Diamantino Duarte nasceu em Tremês Santarém, no dia de Natal de 1956 e a 3 de Outubro de 1966, ainda menino, começou a trabalhar na Farmácia do Senhor Costa. Foi a seguir a ter feito a quarta classe. Tinha 9 anos e para chegar ao balcão subia para cima de um caixote. Aos 16, alistou-se na Marinha de Guerra, onde se especializou em criptografia. Viajou, fez missões no âmbito da NATO e voltou à vida civil. Foi ajudante de farmácia, administrador de empresas, autarca, dirigente associativo, sempre com mérito e distinção, mas onde mais se destacou e destaca, é como ser humano. Não foi Santo, mas há legiões de pessoas que podem testemunhar o bem que foi semeando por onde tem passado. Como acontece em casos assim, se alguém tem razão de queixa dele, principalmente pelas ausências, é com certeza a família.
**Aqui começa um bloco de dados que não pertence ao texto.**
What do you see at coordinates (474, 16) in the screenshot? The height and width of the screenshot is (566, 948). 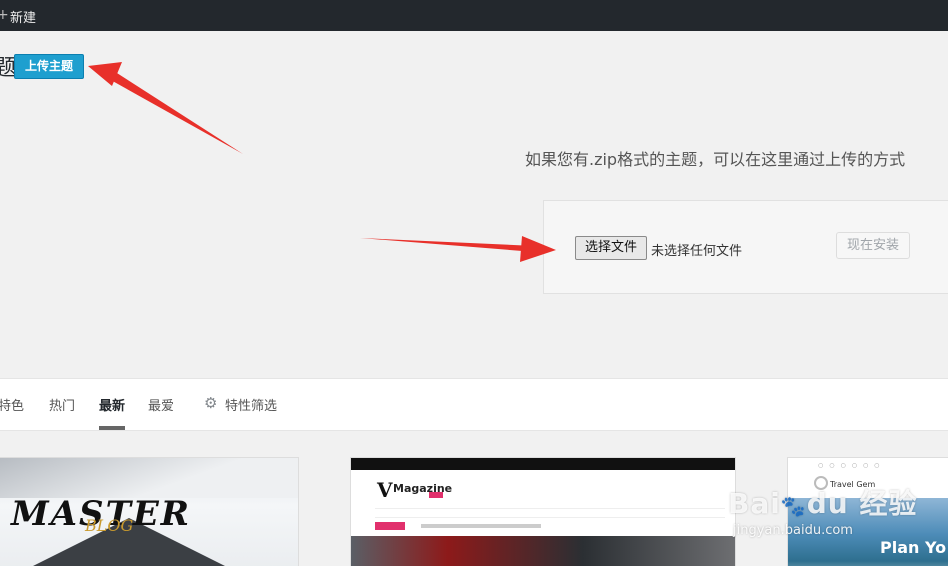 I see `admin-bar: + 新建` at bounding box center [474, 16].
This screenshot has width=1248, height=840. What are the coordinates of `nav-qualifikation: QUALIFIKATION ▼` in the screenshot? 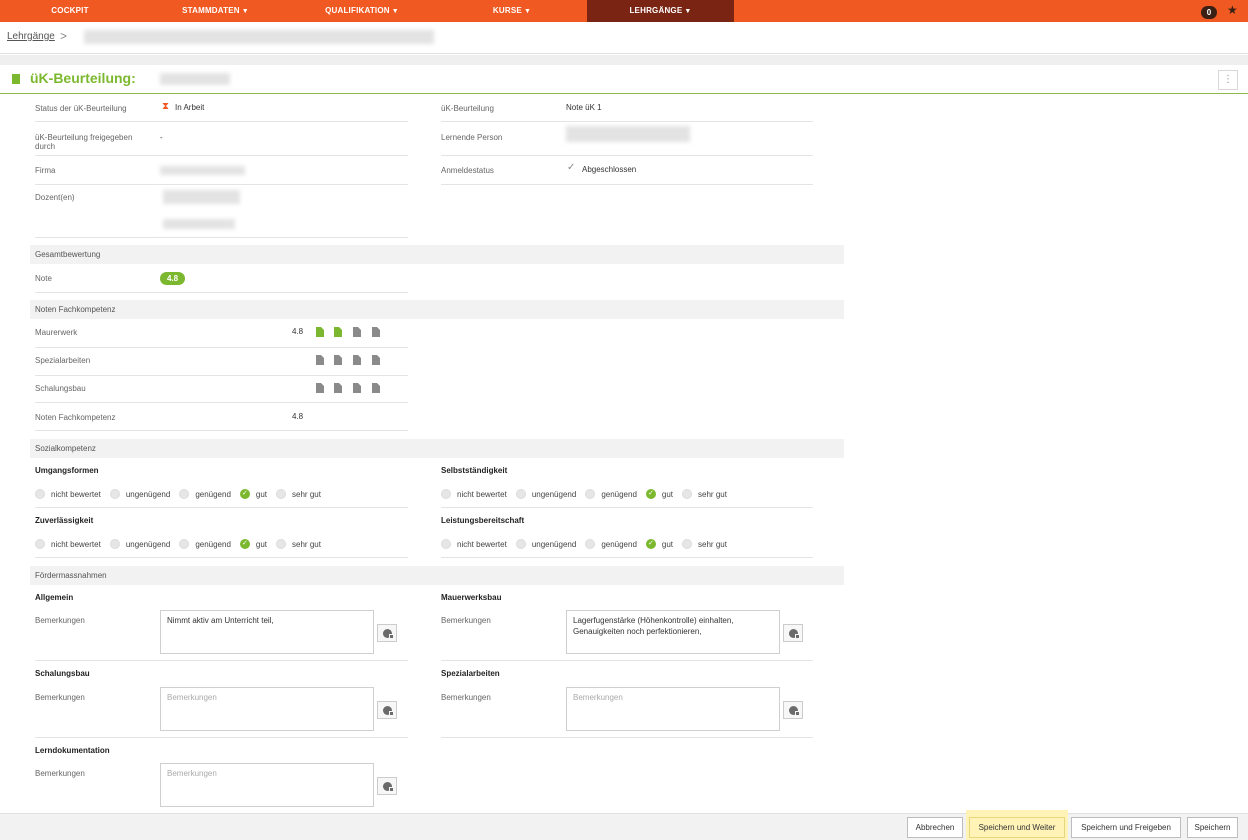 It's located at (362, 11).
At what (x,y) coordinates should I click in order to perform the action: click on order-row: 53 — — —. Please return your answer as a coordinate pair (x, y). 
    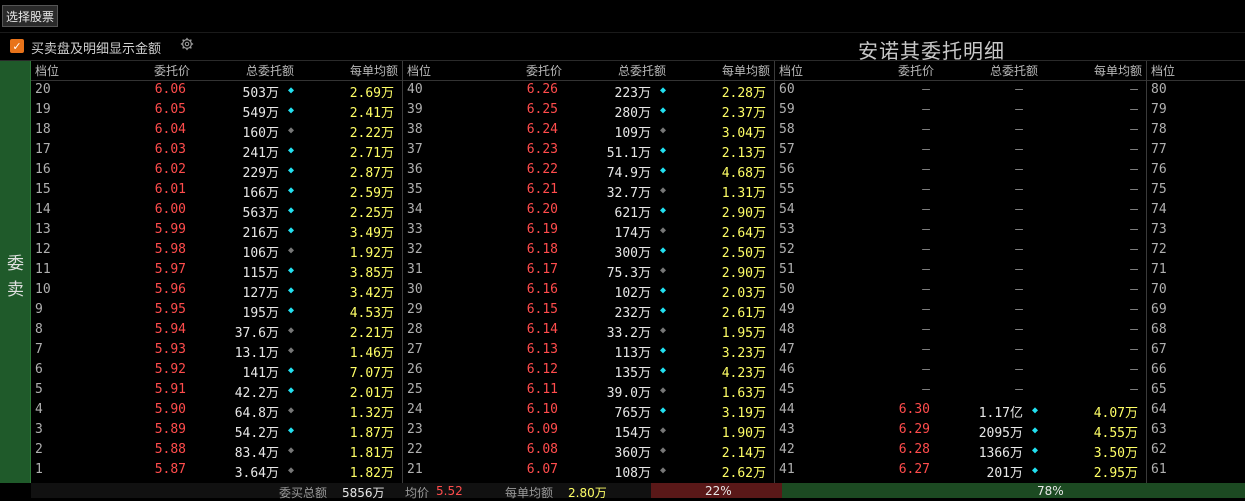
    Looking at the image, I should click on (960, 231).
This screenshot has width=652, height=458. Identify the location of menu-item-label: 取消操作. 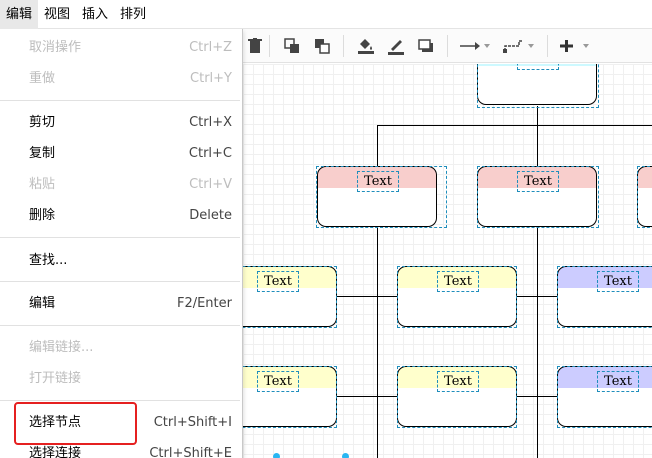
(56, 48).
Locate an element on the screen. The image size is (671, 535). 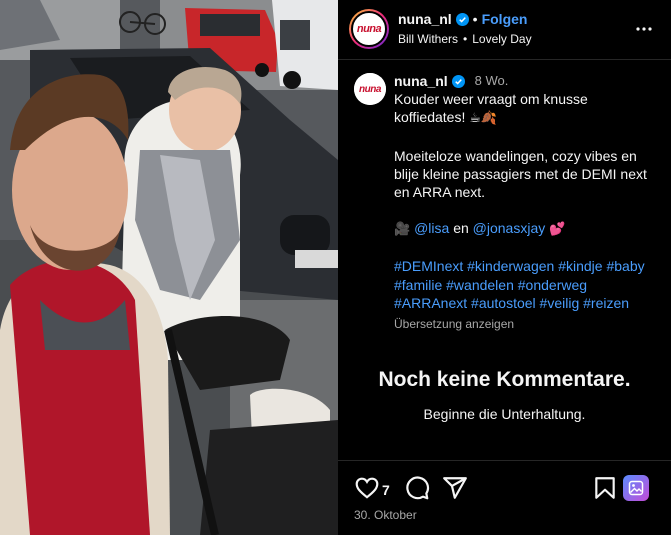
header-user-row: nuna_nl • Folgen is located at coordinates (462, 19).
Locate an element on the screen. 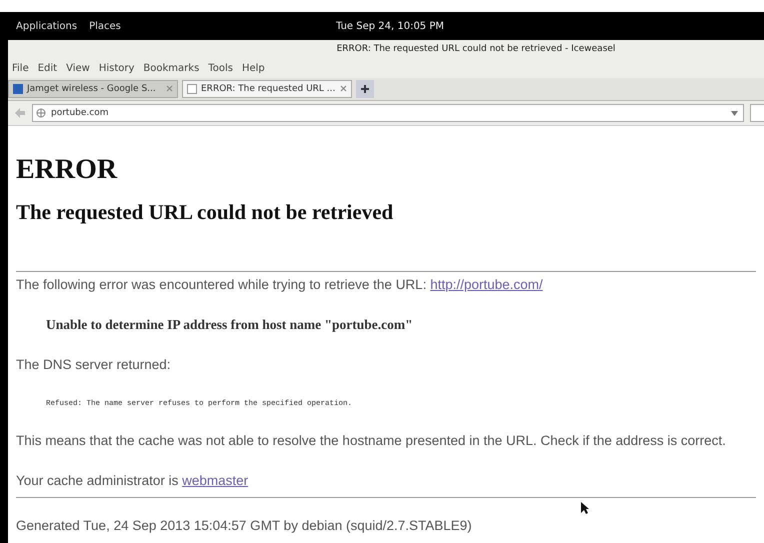 Image resolution: width=764 pixels, height=543 pixels. menu-item: File is located at coordinates (20, 68).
Mostra capacidade de encaixe, mesmo quando as críticas são injustas. E se isso não acontece, o seu semblante não o deixa transparecer. Casimiro Ramos confessa que também se exalta, mas tem vindo a melhorar as técnicas de autocontrole e gestão de emoções. São muitos anos a lidar com problemas e com pessoas, os últimos cinco dos quais como gestor da Unidade Local de Saúde do Médio Tejo. O cargo deve dar-lhe muitas dores de cabeça, mas foi para ser gestor que se preparou, em termos académicos. Em jovem, foi músico na banda de Arruda dos Vinhos. Foi oficial da Força Aérea, consultor, bancário, autarca, professor universitário e deputado à Assembleia da República. Diz que a porta do seu gabinete está sempre aberta, o que é uma forma de dizer que não receia enfrentar problemas. E tem-no provado!.